**Цитируемый текст:**

◆ ◆ ◆ ◆ ◆ ◆ ◆

Ольга Окунева: Если брать время существования двух колоний (пять лет и три года), то да, однако между ними пролегают пятьдесят лет «пунктирного» присутствия французов, и там его наберется немало. «Пунктирным» присутствие французов можно назвать по той причине, что они отступали по северному побережью по мере натиска португальцев, но те торговые фактуры, которые у них существовали, они отдавали с трудом, иногда обороняя их силой оружия. Отдавали с трудом, потому что налаженная с индейцами торговля была достаточно выгодной, и, в отличие от других европейцев, тех же самых португальцев, например, у которых был выбор, получать ли богатства из Ост-Индии или из Вест-Индии (португальской Индии или португальской Америки; иногда получалось, что первый вариант выгоднее), у французов такого выбора не было. Они получали богатства скромно, тихо и мирно из одного источника, а именно из Бразилии, поэтому отступать им, конечно, не хотелось. Португальцы вели против них экономическую войну. Это «пунктирное» присутствие, которое то появляется, то затихает, можно «выловить» по донесениям, например, португальских иезуитов – миссионеров, которые вместе с колонизаторами занимались окормлением и приведением под власть короля окрестных индейцев. Это можно узнать из донесений губернаторов, которые завидели когда-то на горизонте французский флаг или французское судно и спешили донести, что вынуждены оборонять поселение от французов. Или путешественники фиксировали тот факт, что в этом году на побережье в прибрежных капитанствах (таких территориальных единицах колониальной Бразилии) ходил слух о том, что французы пришлют большую армаду и всех разгромят. Вот эти донесения, например, иезуитов, циркулируют-циркулируют, потом исчезают, как будто французов тут никогда не было. Французский фактор то всплывал, то не всплывал, но на горизонте присутствовал.
После того, как частные лица добивались успехов, иногда их принимали на службу колониальные учреждения, именно имея в виду использовать их опыт, полученный на низовом уровне. Например, часть тех, кто сотрудничал с главами второй французской колонии в Мараньяне под названием «Равноденственная Франция», прожила много лет в Бразилии и даже имела индейские имена – для облегчения понимания с окрестным населением. То есть эти люди сначала преследовали частные интересы, потом внезапно оказались в орбите государственного предприятия и стали выражать также интересы короля. Возможно, иногда они уходили в тень и продолжали выступать как частные лица, а возможно, нет, потому что следы их теряются. Иногда удается находить их следы на протяжении десятилетий – это всегда очень интересные истории, но, как оно всегда бывает, там, где микроистория (история одного маленького человека) не отмечена соприкосновением с высокими сферами, не всегда остается запечатленной где-нибудь, где ее можно найти.
Михаил Родин: Тем не менее, насколько я понимаю, физически в Южной Америке мало что осталось от французов, но они оставили след в интеллектуальном наследии – в литературе.

◆ ◆ ◆ ◆ ◆ ◆ ◆

**Исходные данные:**
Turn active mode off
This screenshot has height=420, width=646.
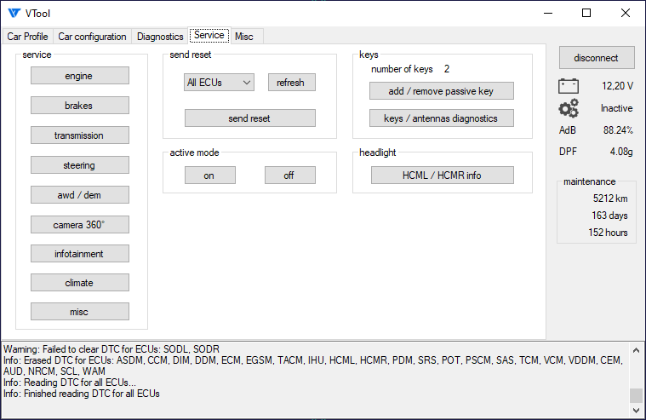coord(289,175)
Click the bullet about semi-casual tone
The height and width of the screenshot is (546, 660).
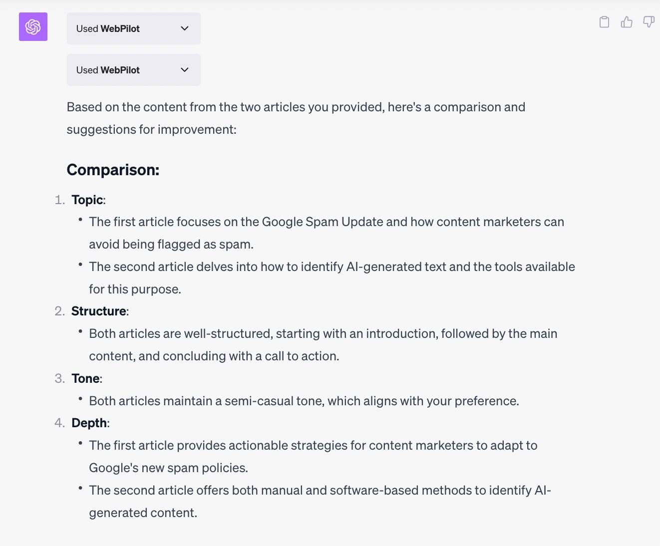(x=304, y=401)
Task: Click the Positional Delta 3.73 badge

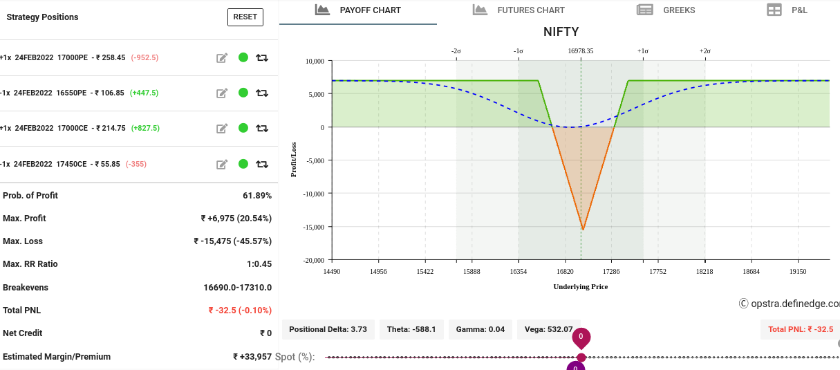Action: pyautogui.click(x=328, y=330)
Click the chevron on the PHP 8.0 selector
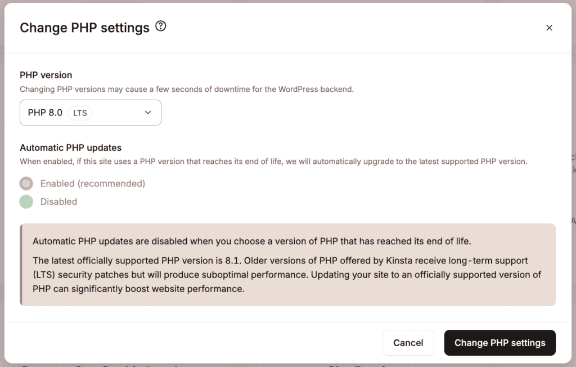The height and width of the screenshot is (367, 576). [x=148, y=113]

◆ ◆ ◆ ◆ ◆ ◆ ◆

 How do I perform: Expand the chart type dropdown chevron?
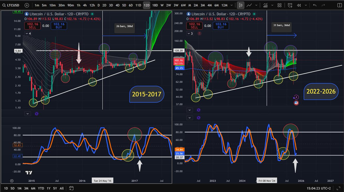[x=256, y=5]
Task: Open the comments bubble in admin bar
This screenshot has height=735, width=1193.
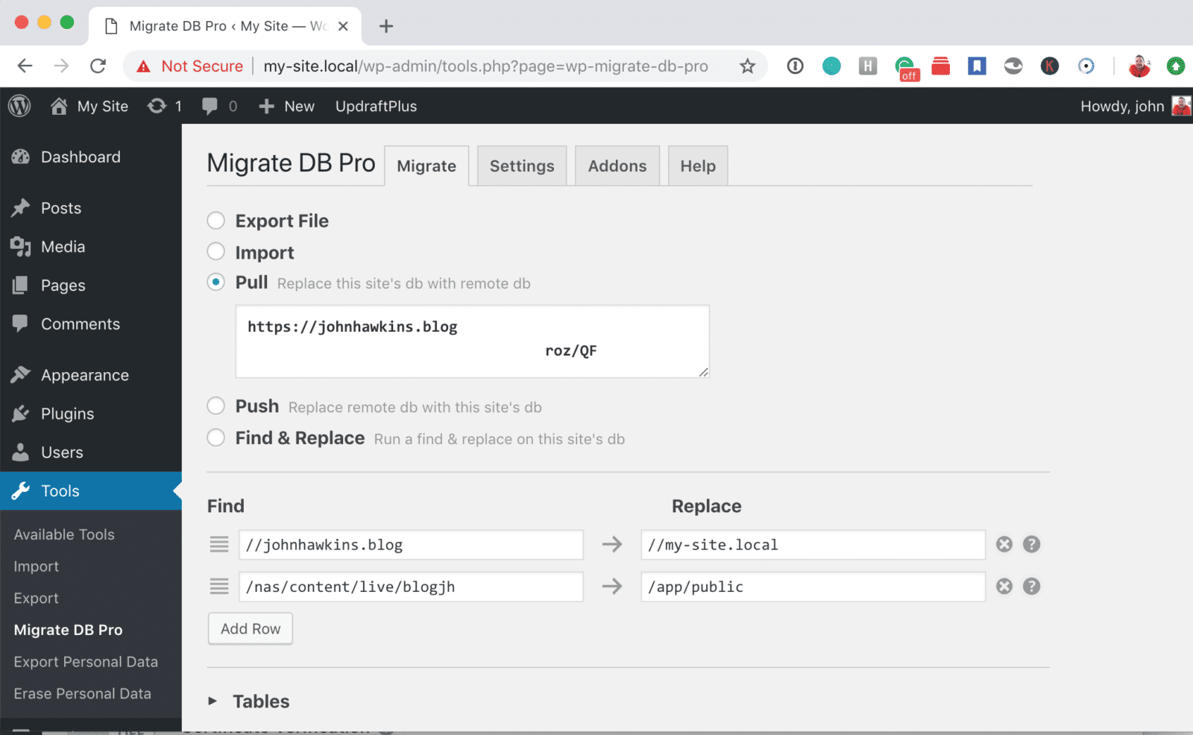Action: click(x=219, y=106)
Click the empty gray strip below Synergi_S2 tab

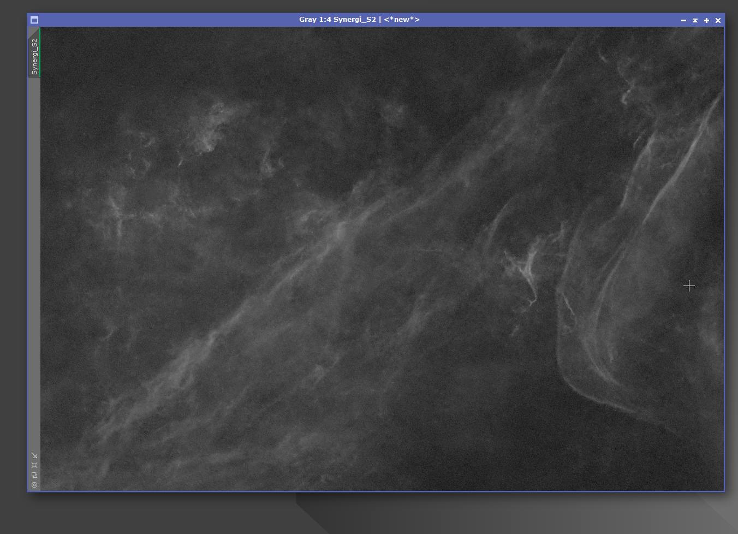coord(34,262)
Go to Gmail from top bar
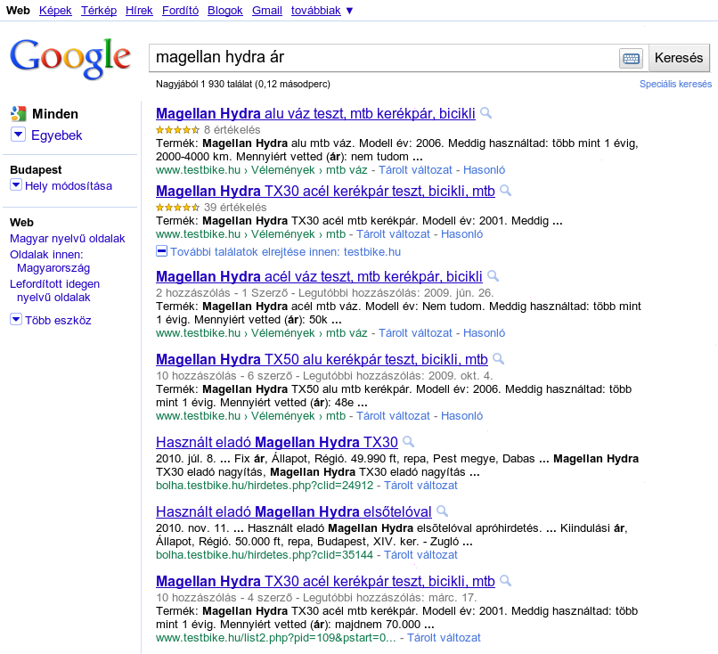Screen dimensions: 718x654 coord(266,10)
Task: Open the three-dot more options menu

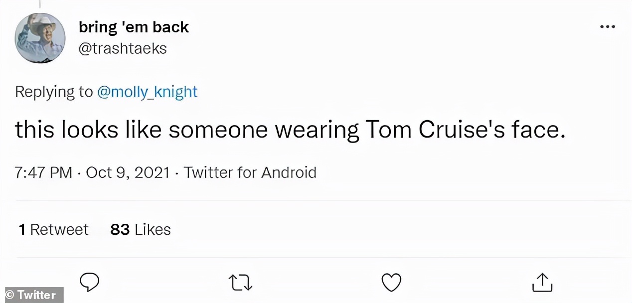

◆ ◆ ◆ ◆ ◆ ◆ ◆

**Что нужно сделать:** Воспроизведите без изменений часть текста о французах в Бразилии, начиная со слов «Михаил Родин: Тем» и заканчивая словами «наследии – в литературе.».

**Ответ на задание:**
Михаил Родин: Тем не менее, насколько я понимаю, физически в Южной Америке мало что осталось от французов, но они оставили след в интеллектуальном наследии – в литературе.